Dataset entries:
• • • • • • •

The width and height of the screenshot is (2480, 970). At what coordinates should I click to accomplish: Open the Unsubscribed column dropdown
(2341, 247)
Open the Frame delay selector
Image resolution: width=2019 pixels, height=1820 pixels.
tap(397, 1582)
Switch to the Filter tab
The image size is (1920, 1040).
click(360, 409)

• • • • • • •

WHAT THE TASK REQUIRES: Return every record, word for word.

RESPONSE TO THE TASK:
The width and height of the screenshot is (2480, 970). At what coordinates should I click to accomplish: Open the Unsubscribed column dropdown
(2341, 247)
Open the Frame delay selector
Image resolution: width=2019 pixels, height=1820 pixels.
tap(397, 1582)
Switch to the Filter tab
The image size is (1920, 1040).
click(360, 409)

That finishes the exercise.